====== Trecho citado

O teatro agressivo, praticado, entre outros, também por Plínio Marcos, é uma das características e tendências da vanguarda que se inscreveu entre as décadas de cinquenta e setenta, tanto no Brasil quanto além e, […] violência e agressividade são dois traços distintos do teatro naquele longo período de vinte anos, em que parte dele vivemos sob o efeito da ditadura política. (VIEIRA, 1994, p. 40).

Nos anos em que produziu grande parte de sua dramaturgia, Plínio Marcos sentiu os reflexos do regime militar em toda a sua produção teatral: suas peças eram vetadas pela censura por serem consideradas indecentes e incitarem ao sexo e à violência, como justificavam os censores ao barrarem uma das produções do dramaturgo. Enquanto seu teatro amargava com as proibições da censura, Plínio arriscou-se em nova empreitada no ano 1968: tendo recebido convite de um dos diretores da TV Tupi, Cassiano Gabus Mendes, para participar como roteirista da telenovela Beto Rockfeller, alegou não saber escrever novelas, porém, aproveitando sua experiência como ator teatral, aceitou um dos papéis da trama, o mecânico Vitório, personagem que lhe rendeu um prêmio como ator revelação. Em seguida, atuou nas telenovelas João Juca Jr. e Bandeira 2, escrevendo também alguns roteiros para casos especiais; todavia, logo desistiu da carreira televisiva, pois sua paixão era, definitivamente, o teatro (MENDES, 2009).

À época, o cerco dos censores à obra de Plínio Marcos se fechava cada vez mais. Não somente suas peças foram impedidas de circular como também sua produção jornalística foi interrompida, sendo ele demitido dos vários jornais e revistas em que atuava. “Os censores [diziam]: ‘Plínio Marcos? Proibido’. A proibição tinha um objetivo mais cruel e restrito: impedi-lo de trabalhar”. (MENDES, 2009, p. 335). Começavam a piorar suas dificuldades financeiras, e a saída encontrada pelo autor santista foi a de vender suas peças, editadas em livros, pelas ruas e pela porta dos teatros. Eventualmente, recebia convites para fazer palestras em escolas ou outras instituições, mas naquele momento, era como camelô que Plínio garantia o sustento de sua família.

============

Desafios:
1 – No trecho sobre Plínio Marcos, qual personagem ele interpretou na telenovela Beto Rockfeller?
2 – Transcreva do trecho sobre Plínio Marcos a parte que começa em "O teatro agressivo, praticado, entre" e segue até "1994, p. 40).".

====== Dados fornecidos

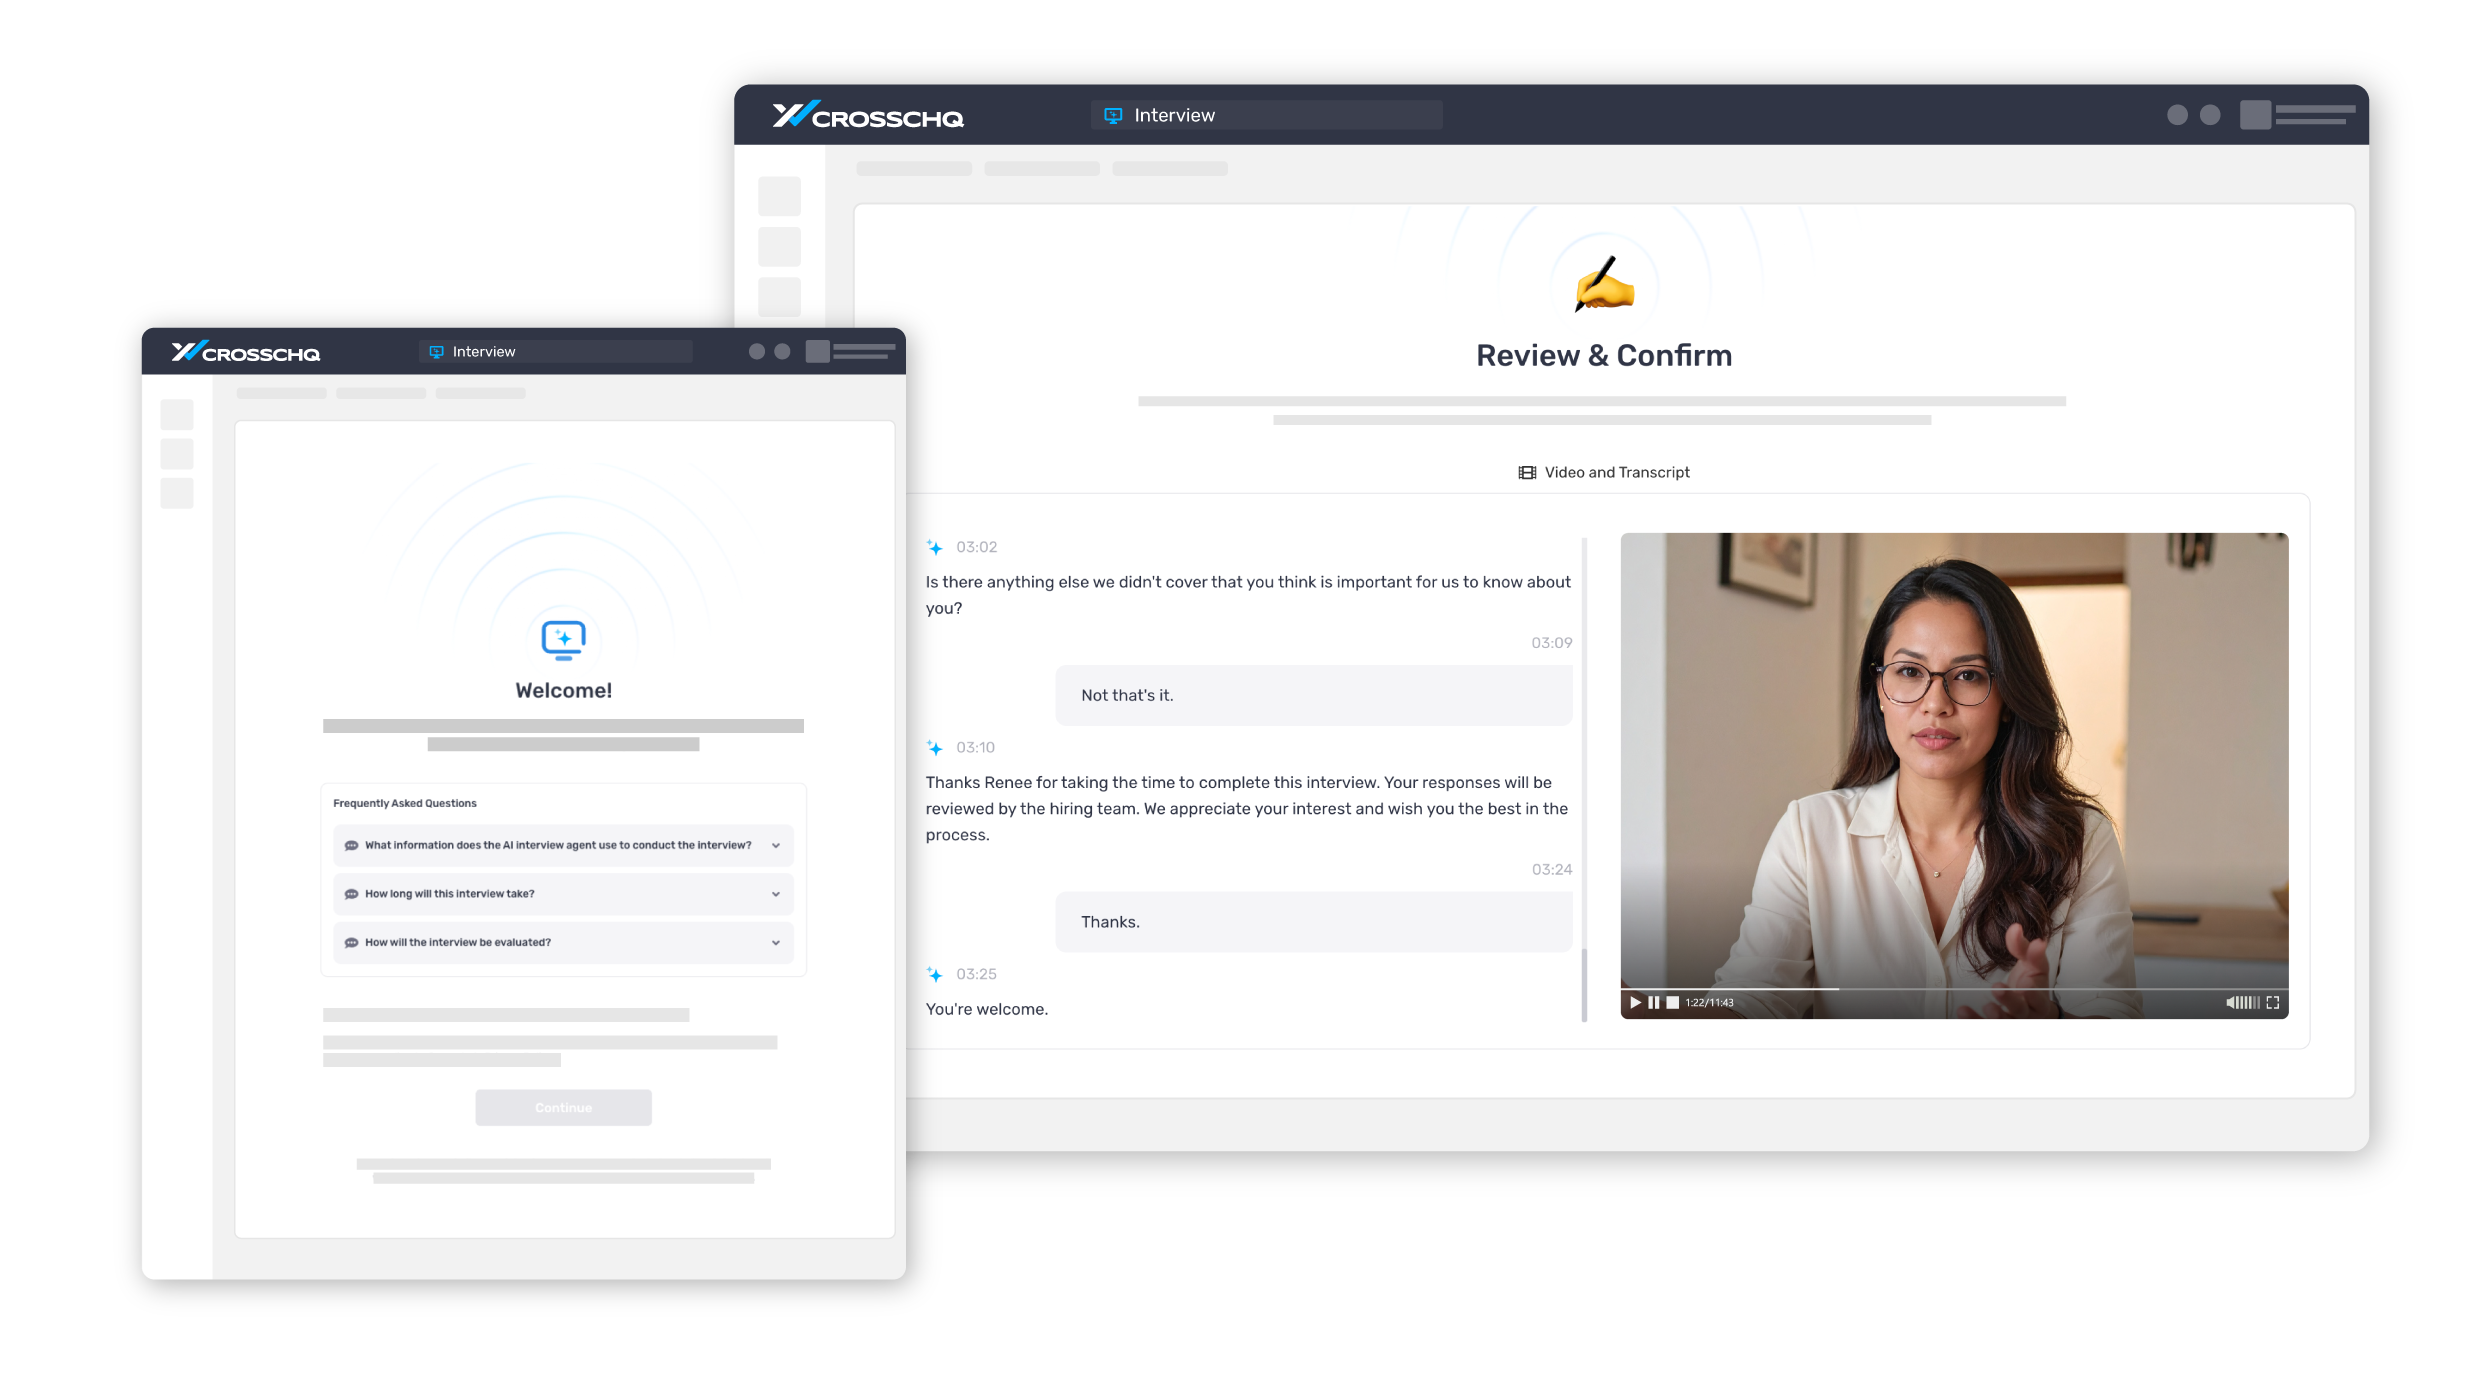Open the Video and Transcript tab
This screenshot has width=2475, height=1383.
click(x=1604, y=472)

============

Respostas dos exercícios:
1 – O mecânico Vitório.

2 –
O teatro agressivo, praticado, entre outros, também por Plínio Marcos, é uma das características e tendências da vanguarda que se inscreveu entre as décadas de cinquenta e setenta, tanto no Brasil quanto além e, […] violência e agressividade são dois traços distintos do teatro naquele longo período de vinte anos, em que parte dele vivemos sob o efeito da ditadura política. (VIEIRA, 1994, p. 40).